Price fluctuations in the near month futures contracts are also more sensitive to the current market situation and are typically more volatile.

CrudeOilUK_M0 (June 2020 Brent oil contract) remains in the list of instruments, however, trades in the close-only mode. This means that only a reduction of previously open positions is allowed.

Why do other brokers or sources have such big price differences?

Simply, there is no reference exchange market for an oil spot price. In a normal market, the spot pricing by any broker will be similar. In abnormal, dysfunctional market conditions as we have now for WTI - it is different!

In more detail:

There is no central trading venue or rulebook to form a single global spot (cash) price for commodities, such as oil. Spot prices are derived from the underlying relevant commodity futures contract by removing the implied holding costs. There are several options to do that, but the most important factor for any of these options is which particular futures contracts are used as a reference.

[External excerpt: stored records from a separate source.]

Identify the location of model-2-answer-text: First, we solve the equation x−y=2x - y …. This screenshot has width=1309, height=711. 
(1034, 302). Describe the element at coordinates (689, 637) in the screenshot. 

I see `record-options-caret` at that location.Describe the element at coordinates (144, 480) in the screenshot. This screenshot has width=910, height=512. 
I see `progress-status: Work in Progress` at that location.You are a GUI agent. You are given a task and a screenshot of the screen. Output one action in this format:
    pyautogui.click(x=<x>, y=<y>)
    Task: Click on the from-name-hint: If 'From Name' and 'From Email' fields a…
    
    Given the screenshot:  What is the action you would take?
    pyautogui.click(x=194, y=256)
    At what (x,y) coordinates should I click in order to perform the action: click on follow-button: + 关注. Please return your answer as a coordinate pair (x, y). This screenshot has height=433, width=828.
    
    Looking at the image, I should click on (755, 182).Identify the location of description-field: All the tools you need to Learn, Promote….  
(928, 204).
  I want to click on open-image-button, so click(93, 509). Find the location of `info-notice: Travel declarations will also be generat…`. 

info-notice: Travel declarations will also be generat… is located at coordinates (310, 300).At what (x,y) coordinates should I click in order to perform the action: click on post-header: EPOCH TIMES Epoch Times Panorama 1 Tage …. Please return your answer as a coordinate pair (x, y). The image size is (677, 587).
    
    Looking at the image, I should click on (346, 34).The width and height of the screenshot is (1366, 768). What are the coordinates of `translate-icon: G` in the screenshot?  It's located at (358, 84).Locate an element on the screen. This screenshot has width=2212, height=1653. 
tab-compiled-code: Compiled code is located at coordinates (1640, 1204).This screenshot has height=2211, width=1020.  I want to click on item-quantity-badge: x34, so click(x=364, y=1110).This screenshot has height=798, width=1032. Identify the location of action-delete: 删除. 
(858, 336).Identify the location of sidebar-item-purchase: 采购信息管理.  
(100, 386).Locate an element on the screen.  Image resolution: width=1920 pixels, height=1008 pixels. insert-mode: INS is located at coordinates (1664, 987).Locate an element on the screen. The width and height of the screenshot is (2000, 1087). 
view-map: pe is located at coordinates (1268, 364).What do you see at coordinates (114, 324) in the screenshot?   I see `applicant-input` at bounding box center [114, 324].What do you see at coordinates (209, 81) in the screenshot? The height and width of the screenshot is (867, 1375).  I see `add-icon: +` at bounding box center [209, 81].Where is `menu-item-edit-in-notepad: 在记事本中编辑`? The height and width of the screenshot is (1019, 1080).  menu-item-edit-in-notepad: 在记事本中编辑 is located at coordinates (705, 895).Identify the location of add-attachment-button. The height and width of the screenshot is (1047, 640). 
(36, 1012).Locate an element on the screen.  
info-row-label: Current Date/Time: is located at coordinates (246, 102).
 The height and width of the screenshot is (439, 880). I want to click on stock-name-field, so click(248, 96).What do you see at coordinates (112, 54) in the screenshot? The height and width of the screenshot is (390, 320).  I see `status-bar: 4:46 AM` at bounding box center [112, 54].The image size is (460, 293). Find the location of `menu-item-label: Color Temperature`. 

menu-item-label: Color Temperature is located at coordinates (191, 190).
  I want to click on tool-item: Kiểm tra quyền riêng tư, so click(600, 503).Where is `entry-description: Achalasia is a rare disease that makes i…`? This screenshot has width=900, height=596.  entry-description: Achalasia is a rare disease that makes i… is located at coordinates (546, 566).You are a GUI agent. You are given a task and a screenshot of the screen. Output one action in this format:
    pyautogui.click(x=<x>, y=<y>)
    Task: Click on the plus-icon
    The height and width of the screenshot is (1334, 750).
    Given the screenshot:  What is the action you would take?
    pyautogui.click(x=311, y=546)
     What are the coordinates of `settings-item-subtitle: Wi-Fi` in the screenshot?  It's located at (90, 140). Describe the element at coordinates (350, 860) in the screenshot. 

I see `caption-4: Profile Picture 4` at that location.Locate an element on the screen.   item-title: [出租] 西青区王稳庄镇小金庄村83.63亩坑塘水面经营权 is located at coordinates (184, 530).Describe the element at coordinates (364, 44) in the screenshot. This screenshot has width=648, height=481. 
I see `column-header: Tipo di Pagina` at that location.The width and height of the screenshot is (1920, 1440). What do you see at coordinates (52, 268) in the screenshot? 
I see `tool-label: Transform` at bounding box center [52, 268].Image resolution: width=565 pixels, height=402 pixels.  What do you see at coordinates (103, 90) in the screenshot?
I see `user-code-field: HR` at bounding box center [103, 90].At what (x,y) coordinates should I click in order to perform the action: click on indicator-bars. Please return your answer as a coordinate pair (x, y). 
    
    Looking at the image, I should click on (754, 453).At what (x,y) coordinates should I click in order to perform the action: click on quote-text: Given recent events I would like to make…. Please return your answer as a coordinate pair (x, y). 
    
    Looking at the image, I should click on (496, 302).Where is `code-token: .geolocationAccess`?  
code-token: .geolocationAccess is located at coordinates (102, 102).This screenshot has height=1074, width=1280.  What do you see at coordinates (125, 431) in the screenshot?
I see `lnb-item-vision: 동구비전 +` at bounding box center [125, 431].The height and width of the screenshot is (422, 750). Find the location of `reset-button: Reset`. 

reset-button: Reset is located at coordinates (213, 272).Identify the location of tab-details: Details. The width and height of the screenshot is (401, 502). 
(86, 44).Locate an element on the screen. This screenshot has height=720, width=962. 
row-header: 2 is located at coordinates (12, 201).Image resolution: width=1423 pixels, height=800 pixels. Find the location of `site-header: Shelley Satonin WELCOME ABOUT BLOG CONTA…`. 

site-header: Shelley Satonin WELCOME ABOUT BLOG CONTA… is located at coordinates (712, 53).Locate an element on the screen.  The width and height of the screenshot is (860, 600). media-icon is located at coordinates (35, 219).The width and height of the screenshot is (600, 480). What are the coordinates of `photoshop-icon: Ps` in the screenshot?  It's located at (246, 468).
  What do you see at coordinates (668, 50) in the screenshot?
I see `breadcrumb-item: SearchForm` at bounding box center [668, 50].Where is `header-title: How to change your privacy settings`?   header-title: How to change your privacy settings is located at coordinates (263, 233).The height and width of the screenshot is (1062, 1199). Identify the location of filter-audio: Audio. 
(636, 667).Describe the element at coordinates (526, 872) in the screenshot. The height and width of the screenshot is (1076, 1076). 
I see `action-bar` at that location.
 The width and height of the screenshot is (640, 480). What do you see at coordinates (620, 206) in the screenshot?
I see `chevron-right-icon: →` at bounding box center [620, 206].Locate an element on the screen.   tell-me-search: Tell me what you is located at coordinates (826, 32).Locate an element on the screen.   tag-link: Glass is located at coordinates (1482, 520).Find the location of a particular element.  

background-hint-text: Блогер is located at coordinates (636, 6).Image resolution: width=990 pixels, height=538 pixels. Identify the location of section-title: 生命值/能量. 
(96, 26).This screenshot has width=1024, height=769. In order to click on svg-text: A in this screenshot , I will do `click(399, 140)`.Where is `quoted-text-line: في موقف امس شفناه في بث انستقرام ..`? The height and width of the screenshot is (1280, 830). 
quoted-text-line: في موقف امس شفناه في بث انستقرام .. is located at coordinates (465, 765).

Therefore, providers of spot prices that rely on different spot price formation methodologies, and quote their spot prices based on different reference futures contracts, will eventually have different quotes for the same 'spot' products at the same time.

When we, following our liquidity provider, roll over our spot price from one month to the next, we aim to avoid price gaps so that, at the expiration, our spot price is equal to the expired month's price and we will then gradually move towards the price of the next reference futures contracts. (Traders can see similar pricing approaches via some other sources.)

Risks, circuit breakers and safeguards

We would like to reiterate that the risks of one-sided oil markets are still present, and the following measures and limits remain intact:

  1. There is a maximum exposure limit of 20,000 EUR, or equivalent in another currency, applied to all spot and futures CFDs on crude oil in one and the same trading account.
  2. If any crude oil CFDs prices fall below 5 USD, we will enable 'Close Only' mode and stop accepting new orders.
  3. If any crude oil CFDs prices fall to 0 USD, we will stop pricing these CFDs, and close all positions at the current market prices and cancel all pending orders.

Please be aware of other increased risks that continue to exist and are still highly relevant to trading in Oil contracts, among all other risk factors:

  • Sharp moves and significant gaps in market prices
  • Limited liquidity, which may result in significantly wider spreads, and an increased amount of order rejections and slippage
  • Significantly higher overnight fees ('Swaps')
  • High probability of relevant instruments going into the close-only mode

Please also frequently check the details of the affected instruments in the Contract Specifications section on our website because, in stressed market conditions, applicable Swap debits and credits as well as supported trade sizes and trading session times may be subject to significant changes without special notice to you.

We retain the right to introduce further changes to trading terms as may be deemed necessary to ensure better investor protection and orderly trading during highly volatile periods in commodity markets.